Tribunal andorran rejette l'appel du gouvernement et annule les zones de protection près de sites historiques
Le Tribunal supérieur de justice confirme l'annulation, jugeant le dossier gouvernemental trop désordonné pour permettre aux propriétaires d'accéder aux documents pendant les oppositions. Le ministère doit relancer la procédure complète.
Points cles
- Tribunal supérieur confirme l'annulation pour dossier administratif incomplet et désordonné, manquant de documents et signatures clés.
- Propriétaires n'ont pas pu accéder aux matériaux complets, violant le droit à un débat contradictoire.
- Cour valide la méthode de notification mais reporte l'examen au fond à une future procédure.
- Ministère de la Culture relance le processus avec de nouvelles notifications et oppositions.
Le Tribunal supérieur de justice d’Andorre a rejeté l’appel du gouvernement et confirmé l’annulation d’un décret instaurant des zones de protection autour de la Casa de la Vall et de l’église Sant Esteve à Andorra la Vella, en raison de lacunes dans le dossier administratif.

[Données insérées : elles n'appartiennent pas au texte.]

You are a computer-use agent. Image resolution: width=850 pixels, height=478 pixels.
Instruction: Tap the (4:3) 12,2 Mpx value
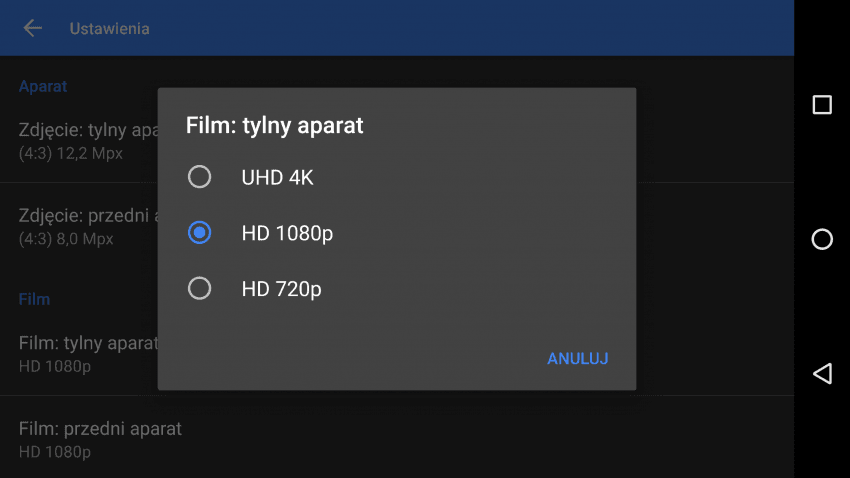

La chambre administrative de la cour a confirmé la décision de première instance, mais sur des fondements distincts. Elle a jugé le dossier gouvernemental si incomplet et désordonné que les propriétaires concernés n’avaient pas pu accéder de manière fiable à l’ensemble des documents nécessaires pendant la période d’opposition. Manquaient notamment l’ordre du ministère de la Culture pour lancer la procédure, sa directive à la commune d’Andorra la Vella pour notifier les propriétaires, et les traces de ces communications. L’index électronique Avantius fournissait des documents à partir de l’élément 28, mais les fichiers antérieurs étaient absents, et beaucoup manquaient de signatures, de numéros de page ou d’une séquence logique.
Tout en validant la méthode de notification — via publication au BOPA, alertes de la commune et consultation des propriétaires —, la cour a rejeté les arguments des propriétaires contre la délégation à la commune. Elle a néanmoins conclu que la procédure violait le droit à un débat contradictoire, les matériaux exacts disponibles pour examen restant incertains.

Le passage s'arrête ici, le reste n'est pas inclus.